Sorry, fans, you have to put the pitch forks away for at least that case.
This week, we go back a bit further to the week four match up against the Los Angeles Rams. At 2-1 Dallas was looking to begin to build early season momentum and get a key conference win at home. Unfortunately, the Rams climbed back into the game in the 2nd half and defeated the Cowboys, sending their seasons in two very different directions.
The specific decision we will evaluate came with 5:11 left in the 3rd quarter, with the Cowboys holding a slight 24-19 lead. Here the Cowboys faced a 4th down and 2 from their own 47 yard line. Effectively at mid-field and needing an offensive spark, all of Cowboys Nation let out a collective sigh when Garrett decided to punt the ball away rather than go for the first down.

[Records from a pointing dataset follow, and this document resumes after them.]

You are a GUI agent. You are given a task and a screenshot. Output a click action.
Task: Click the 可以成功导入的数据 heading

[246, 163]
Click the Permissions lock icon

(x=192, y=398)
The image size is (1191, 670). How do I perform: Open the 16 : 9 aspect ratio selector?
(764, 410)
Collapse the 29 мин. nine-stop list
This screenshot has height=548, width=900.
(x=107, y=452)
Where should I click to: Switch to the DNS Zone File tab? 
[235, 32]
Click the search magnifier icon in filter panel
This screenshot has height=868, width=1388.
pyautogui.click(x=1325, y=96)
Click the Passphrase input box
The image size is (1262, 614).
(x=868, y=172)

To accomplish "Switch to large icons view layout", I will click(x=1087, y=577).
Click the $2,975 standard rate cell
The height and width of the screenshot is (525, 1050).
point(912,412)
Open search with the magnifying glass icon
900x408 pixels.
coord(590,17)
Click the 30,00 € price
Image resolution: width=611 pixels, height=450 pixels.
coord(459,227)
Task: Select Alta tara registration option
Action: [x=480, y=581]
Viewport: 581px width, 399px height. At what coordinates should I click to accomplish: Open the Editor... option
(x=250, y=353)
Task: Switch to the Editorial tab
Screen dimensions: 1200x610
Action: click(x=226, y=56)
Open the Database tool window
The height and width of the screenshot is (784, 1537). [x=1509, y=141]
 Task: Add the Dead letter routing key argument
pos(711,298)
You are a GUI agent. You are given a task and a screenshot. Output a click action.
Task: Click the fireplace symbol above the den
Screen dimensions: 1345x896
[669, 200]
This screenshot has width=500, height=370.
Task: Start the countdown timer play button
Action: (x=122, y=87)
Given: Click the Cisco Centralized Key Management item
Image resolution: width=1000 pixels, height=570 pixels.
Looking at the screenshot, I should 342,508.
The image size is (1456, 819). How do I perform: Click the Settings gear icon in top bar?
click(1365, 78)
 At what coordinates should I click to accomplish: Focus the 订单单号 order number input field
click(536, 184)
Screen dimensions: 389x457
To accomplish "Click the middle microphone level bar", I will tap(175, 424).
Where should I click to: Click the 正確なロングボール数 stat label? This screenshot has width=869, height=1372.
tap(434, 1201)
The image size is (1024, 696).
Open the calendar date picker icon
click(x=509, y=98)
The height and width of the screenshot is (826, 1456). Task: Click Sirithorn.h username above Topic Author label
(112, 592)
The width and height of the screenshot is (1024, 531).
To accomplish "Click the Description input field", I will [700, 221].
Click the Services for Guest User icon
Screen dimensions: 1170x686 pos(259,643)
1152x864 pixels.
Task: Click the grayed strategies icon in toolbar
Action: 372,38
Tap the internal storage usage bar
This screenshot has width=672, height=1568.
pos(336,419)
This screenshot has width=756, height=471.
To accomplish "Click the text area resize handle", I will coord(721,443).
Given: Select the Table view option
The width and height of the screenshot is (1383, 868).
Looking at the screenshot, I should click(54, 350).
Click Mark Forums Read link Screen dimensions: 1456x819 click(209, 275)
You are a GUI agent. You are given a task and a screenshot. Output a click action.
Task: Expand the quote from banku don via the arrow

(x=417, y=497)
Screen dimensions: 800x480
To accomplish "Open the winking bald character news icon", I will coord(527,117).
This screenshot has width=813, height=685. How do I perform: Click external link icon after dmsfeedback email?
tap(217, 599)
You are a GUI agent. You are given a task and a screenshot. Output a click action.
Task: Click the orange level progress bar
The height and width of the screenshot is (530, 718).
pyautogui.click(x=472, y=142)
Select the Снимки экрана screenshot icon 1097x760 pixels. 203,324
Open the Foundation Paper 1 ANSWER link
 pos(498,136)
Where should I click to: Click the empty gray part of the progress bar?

After all, you have the best running back in football, right?
The Cowboys punted it away to the Rams, and when they got the ball back they had lost their lead. A lead they would never regain, by the way. But what does the model say about the Cowboys’ decision?
According to the model, the Cowboys had about a 79% chance of winning the game prior to making any decision. After punting the ball away and giving the Rams the ball at their own 18 yard line, that probability really didn’t move much at all. In fact, it only moved positively by about .6%.
Had the Cowboys gone for it and got the first down, let’s say by gaining 3 yards and getting to midfield, Dallas would have then had an 87% chance of winning the game. Had they failed in their attempt and given the Rams the ball back at the 47 yard line, that probability would have fallen from 79% pre-decision to 70% post-decision.
Of course, you can evaluate these numbers in a few ways. The Cowboys’ chances of winning actually marginally increased when they punted the ball away, so punting is the safest choice. However, the lower-bound of their win probability had they went for it and failed was still as high as 70%. This is only about a 10% decrease from where it is when they punt the ball back to the Rams.
A risk-averse coach would punt the ball and “live to see another play.” But, I would say that the smart decision here, based on the numbers, would have been to go for the first down. The Cowboys’ offense had had success against the Rams much of the afternoon, and even in a world where the worst case scenario occurs, you are still heavy favorites to win the game.